In the beginning was a sound. That of the calving of a glacier which separates from the continent. And it’s an understatement to say that it’s impressive. Just like the work of Aline Pénitot. With a sensitive intelligence, a true respect for the listener – whom she knows, even on the most arduous seas and mountains, to take on board with her -, the author, among others, of the series Les Pacotilleuses and Forgetting Moby Dick, will have succeeded this time in making “scientific” and “poetic” rhyme. To truly understand what is happening here, now, in our climates.

And since, in this case, there is no reason for suspense, let’s say it straight away: the observation is not alarmist, it is alarming. The threats of climate change are now in the present – ​​and some have already come true. And this is not the affirmation of a particularly sensitive soul, but rather the conclusion of the greatest specialists on the issue, who, each in their field of expertise and investigation, repeat it to us on the microphone by Aline Pénitot.

She thus questioned those who went to search in the marine and terrestrial sediments, in the traces of the fires. And first “In the Memory of Ice”, title of the first episode. After having us put on our skis to see the Girose glacier in the Alps, she questions Jérôme Chappellaz. And then to highlight his titles, not to make noise or flatter any ego, but so that the undeniable competence is heard and leaves no room for climate skeptics.

Paleoclimatologist, research director at the CNRS, professor at the Federal Polytechnic School of Lausanne, former director of the French Paul-Emile-Victor Polar Institute, Jérôme Chappellaz has led numerous expeditions in polar environments. Also testifying will be Catherine Ritz, glaciologist and climatologist at the Institute of Environmental Geosciences in Grenoble; Amaëlle Landais, paleoclimatologist, research director at the CNRS and at the Climate and Environmental Sciences Laboratory of Gif-sur-Yvette (Essonne), and many others.

A little tune of “Don’t Look Up”

And before them: the glaciologist Claude Lorius, who died on March 21 at the age of 91 (episode 2). It’s remarkable to be able to hear it like this thanks to Hervé Pierre, who here is the wonderful reader of extracts from Voyage dans l’anthropocène (published by Actes Sud in 2011 and co-written with Laurent Carpentier, journalist at Le Monde).

His heirs, Jean Jouzel (glaciologist, paleoclimatologist, winner of the Vetlesen Prize, considered the equivalent of the Nobel Prize for Earth sciences) and Valérie Masson-Delmotte (paleoclimatologist, researcher at the Climate and Climate Sciences Laboratory environment), signed, on September 14, a column in Le Monde, of which here is an extract: “Faced with the acceleration of extreme climatic events which places us at a tipping point in our civilization, we, scientists and experts, call National Assembly and the French government to take ambitious measures (…). The time has come to abandon fossil fuels (…). The summer of 2023 should serve as a warning: the devastating consequences of inaction are now indisputable. »
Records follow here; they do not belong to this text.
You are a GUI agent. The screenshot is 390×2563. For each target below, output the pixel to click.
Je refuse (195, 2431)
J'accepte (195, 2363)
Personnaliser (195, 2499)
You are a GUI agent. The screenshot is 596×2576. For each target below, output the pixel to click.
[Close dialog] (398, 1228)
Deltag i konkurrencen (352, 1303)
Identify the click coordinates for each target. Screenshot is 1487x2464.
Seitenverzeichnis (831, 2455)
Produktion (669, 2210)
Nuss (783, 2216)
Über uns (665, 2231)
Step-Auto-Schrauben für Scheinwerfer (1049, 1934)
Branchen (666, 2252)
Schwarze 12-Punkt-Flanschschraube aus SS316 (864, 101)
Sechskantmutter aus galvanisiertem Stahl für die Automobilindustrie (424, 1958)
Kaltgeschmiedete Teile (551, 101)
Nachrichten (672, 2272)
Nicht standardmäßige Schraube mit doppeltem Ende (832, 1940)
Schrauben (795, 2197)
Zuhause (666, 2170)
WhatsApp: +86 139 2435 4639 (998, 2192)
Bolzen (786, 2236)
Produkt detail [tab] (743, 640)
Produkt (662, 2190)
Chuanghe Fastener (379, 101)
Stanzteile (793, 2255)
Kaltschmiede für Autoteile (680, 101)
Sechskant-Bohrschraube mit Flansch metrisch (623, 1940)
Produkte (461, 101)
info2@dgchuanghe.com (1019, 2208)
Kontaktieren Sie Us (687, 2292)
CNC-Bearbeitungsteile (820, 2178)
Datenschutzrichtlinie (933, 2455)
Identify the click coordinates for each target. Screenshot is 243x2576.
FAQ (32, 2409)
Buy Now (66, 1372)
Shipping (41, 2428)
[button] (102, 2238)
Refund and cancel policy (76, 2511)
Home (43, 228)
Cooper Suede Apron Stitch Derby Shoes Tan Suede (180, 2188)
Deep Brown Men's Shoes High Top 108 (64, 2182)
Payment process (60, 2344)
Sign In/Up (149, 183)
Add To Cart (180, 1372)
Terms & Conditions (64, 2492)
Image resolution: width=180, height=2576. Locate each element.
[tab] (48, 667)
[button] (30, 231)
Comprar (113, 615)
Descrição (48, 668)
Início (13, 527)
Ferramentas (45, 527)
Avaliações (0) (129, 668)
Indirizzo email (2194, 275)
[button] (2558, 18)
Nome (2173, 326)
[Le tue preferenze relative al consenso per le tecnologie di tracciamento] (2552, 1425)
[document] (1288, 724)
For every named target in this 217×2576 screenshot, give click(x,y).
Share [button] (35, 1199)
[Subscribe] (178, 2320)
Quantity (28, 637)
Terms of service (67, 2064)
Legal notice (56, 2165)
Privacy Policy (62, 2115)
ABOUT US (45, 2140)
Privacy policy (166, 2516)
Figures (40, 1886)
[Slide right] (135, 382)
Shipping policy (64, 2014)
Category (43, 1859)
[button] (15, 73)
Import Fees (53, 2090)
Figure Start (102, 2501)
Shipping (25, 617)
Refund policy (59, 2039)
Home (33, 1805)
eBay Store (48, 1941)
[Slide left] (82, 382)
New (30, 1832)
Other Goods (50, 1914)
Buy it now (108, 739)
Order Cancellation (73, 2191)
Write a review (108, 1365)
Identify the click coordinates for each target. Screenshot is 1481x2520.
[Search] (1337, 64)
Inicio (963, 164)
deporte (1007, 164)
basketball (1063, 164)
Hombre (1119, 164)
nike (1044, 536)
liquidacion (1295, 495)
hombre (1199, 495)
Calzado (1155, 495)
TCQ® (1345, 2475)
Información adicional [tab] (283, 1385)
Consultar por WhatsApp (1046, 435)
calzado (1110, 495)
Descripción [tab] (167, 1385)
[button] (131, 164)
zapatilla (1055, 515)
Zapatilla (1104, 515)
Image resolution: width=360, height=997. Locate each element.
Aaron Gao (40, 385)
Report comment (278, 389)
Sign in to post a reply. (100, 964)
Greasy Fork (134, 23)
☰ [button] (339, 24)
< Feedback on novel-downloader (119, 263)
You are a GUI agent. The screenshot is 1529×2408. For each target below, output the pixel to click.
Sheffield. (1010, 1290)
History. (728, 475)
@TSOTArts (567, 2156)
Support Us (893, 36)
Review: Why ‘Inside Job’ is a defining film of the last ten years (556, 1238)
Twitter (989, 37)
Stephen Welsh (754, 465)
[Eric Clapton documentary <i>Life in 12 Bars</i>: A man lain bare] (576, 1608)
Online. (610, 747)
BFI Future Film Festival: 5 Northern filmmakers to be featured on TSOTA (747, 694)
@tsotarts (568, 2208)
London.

Also undeniable is the warming of the oceans (episode 3). However, underlines Aline Pénitot, “the ocean absorbs a quarter of the CO2 produced by humans and concentrates fifty times more carbon than the air”. In the last episode, to the sound of a forest on fire, she reminds us that forests are the second carbon sink after the ocean. “In France, according to the IPCC, the CO2 storage capacity of forest ecosystems has been halved in around ten years. At what point will they stop absorbing CO2 and, on the contrary, become a source of carbon for the atmosphere? »

Let’s say then that Aline Pénitot’s series could have a little air of Don’t Look Up with Claude Lorius as Leonardo DiCaprio. Except that it is not fiction. Moreover, on her Facebook feed, the one who is usually so discreet and so measured wrote, when she had just finished editing with Gilles Blanchard – whose sensitive production must be saluted here, making the film flow, episode after episode, a document as exceptional as this sound a hundred thousand years old – and as a village bell rings in an ever-closer distance: “I did not expect that the latest news from climates of the past, thus accumulated over four hours, provide a clear observation of the climatic shift that we have been able to initiate. Not to that extreme. »

Let’s face it, neither do we. But let’s insist a little and reiterate how necessary the work of Aline Pénitot is and hope, with Jean Jouzel, “the construction of a more prosperous and resilient world for all”.